National: Seventeen state attorneys general are asking Pabst Brewing Co. to lessen the alcohol content of its new “Blast” product. Blast, the 12 percent abv malt beverage is sold in 23.5 ounce cans and supposedly targeted toward young drinkers. Will Blast go the way of Four Loko?

California: California is set to ban energy drinks containing alcohol. State Senator Alex Padilla’s bill passed the senate on Monday and now awaits a general Assembly vote.

Colorado: Once again, the liquor store lobby wins in Colorado. After four consecutive years, the bill to allow grocery and convenience stores to sell full-strength beer once again died in the state Senate.

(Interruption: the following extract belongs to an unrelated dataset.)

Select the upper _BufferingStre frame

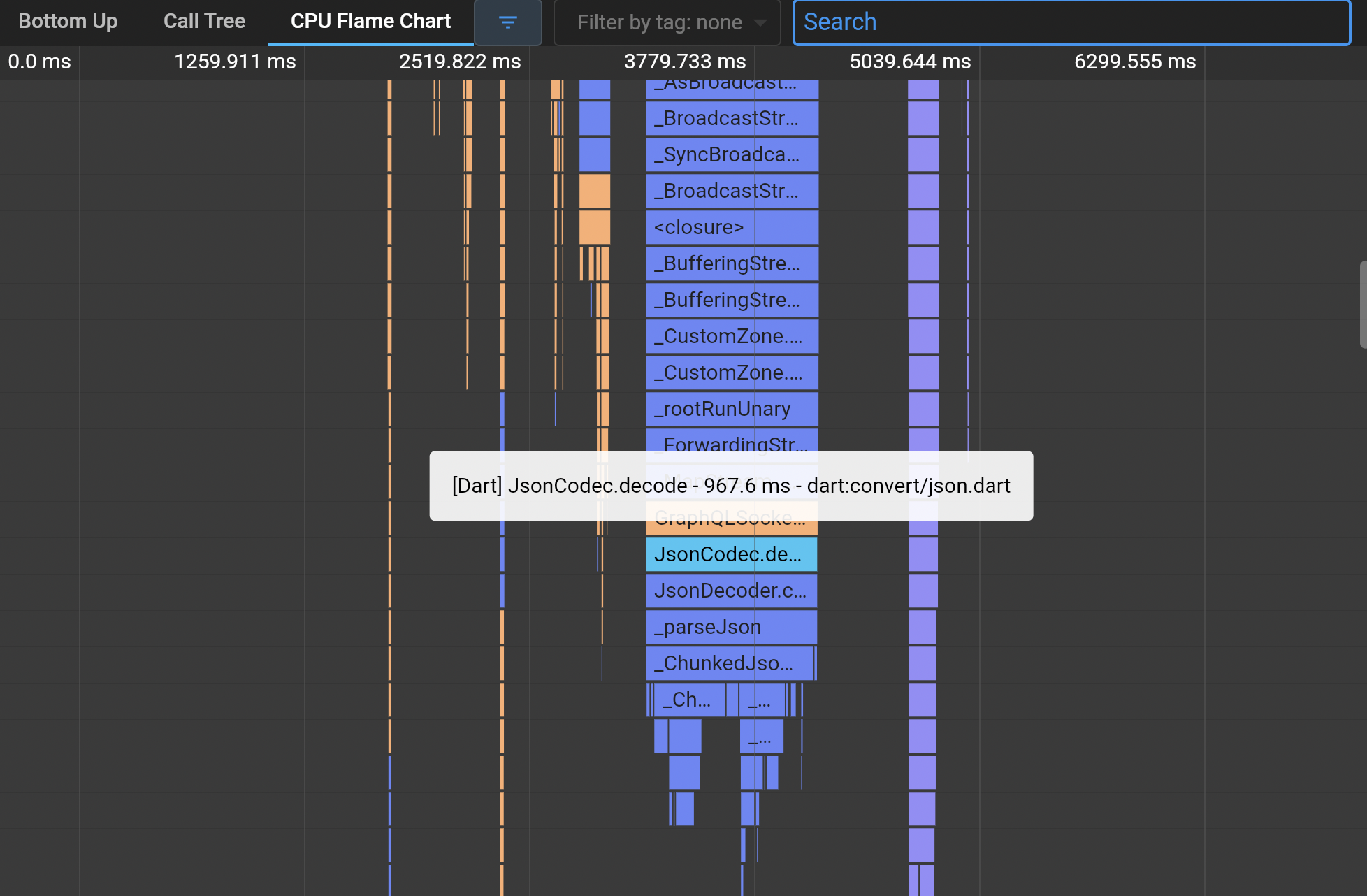[x=730, y=263]
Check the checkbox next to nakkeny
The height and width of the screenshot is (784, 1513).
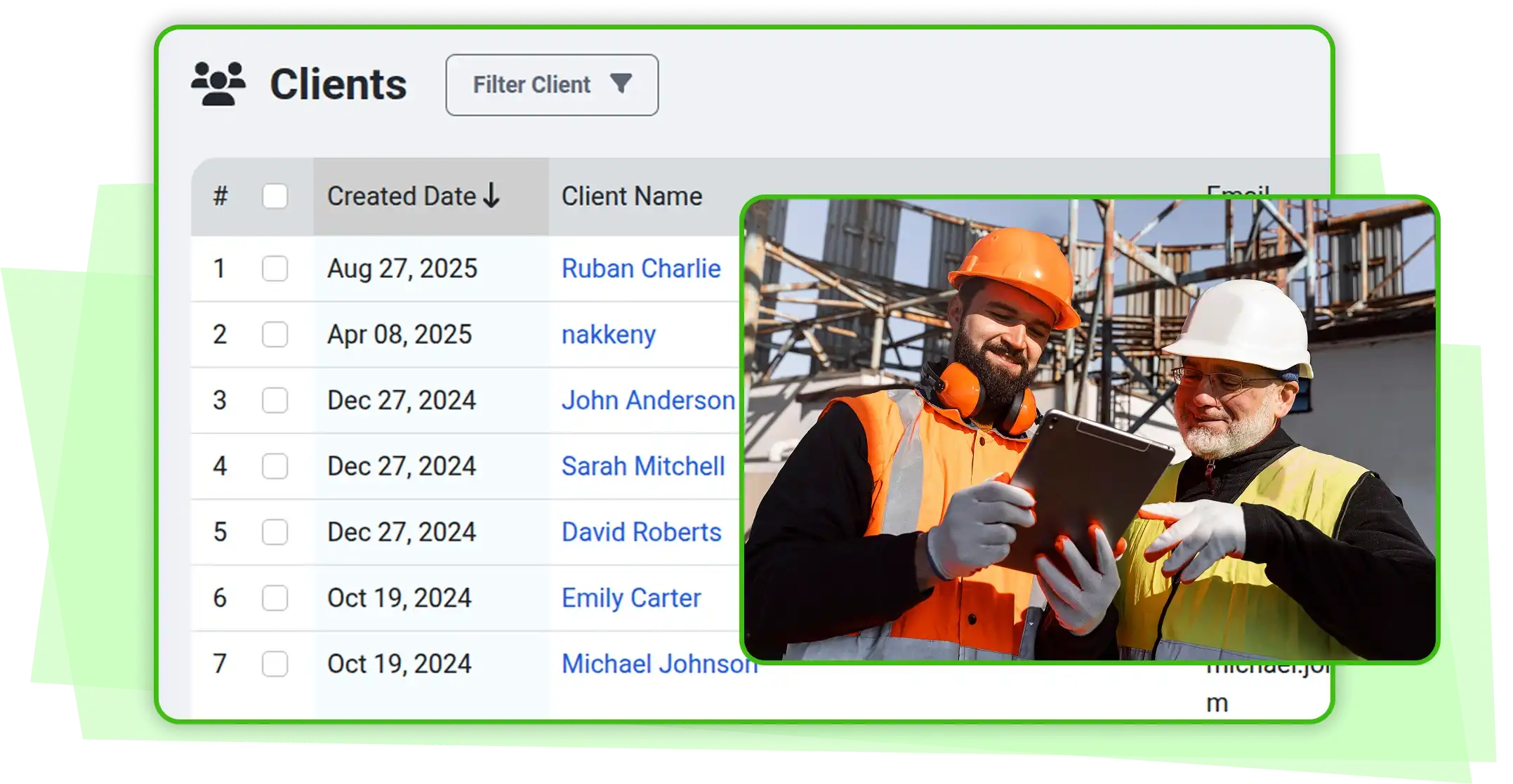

Florida: Two proposed bills, if passed, would make it more difficult and expensive for wineries to get the necessary licensing to directly ship their wines to individual consumers in Florida. The bills would require a $250 licensing fee from each winery, and require them to file a monthly report with the state with information on brands, quantity, and the price of wines shipped within the state. The bills also prohibit wineries that sell more than 250,000 gallons a year from any direct shipping in the state.

Illinois: A bill proposed in the Illinois General Assembly, which had the support of craft brewers, would allow craft breweries to distribute their own product in the state, but would exclude larger brewers from doing the same. Anheuser-Busch is rightfully arguing that it should also have the right to self-distribute in Illinois.

Of note: Since the bill was amended, it has lost support from the craft beer movement in the state.

Indiana: It looks like a push to allow cold beer in grocery stores in the state and Sunday sales of liquor won’t make it through the state legislature this year despite overwhelming consumer support.

Michigan: Michigan’s Governor Rick Synder approved a new law last week that would allow caterers with the right licensing to provide alcohol at events they cater — even if they aren’t on the business’s premises.

Minnesota:  Earlier this month the State Senate Commerce and Consumer Protection Committee unanimously approved a bill that would change the state’s outdated laws allowing breweries in the state to sell directly to consumers at the brewery. The push is backed by Brooklyn Center-based Surly brewery, which wants to build a $20 million brew pub and entertainment center. A couple of weeks later a similar billed made it through the House Commerce Committee. It now heads for full Senate and House votes.

Washington: The Washington State legislature approved three bills modifying and liberalizing state alcohol laws. The first bill allows customers to fill up their “growlers” (aka beer jugs) with “local brews on tap” at retail stores where previously only pubs and taverns were allowed to do so. The second bill permits Washington wineries and breweries to offer tastings at farmers markets. The third bill allows restaurants to waive corkage fees for patrons wishing to bring in their own wine to dine with.

Georgia: A bill that would allow Georgia residents decide whether or not they should have Sunday alcohol sales heads to the Governor’s desk after passing the state House earlier this month. Governor Nathan Deal has said he will sign the bill.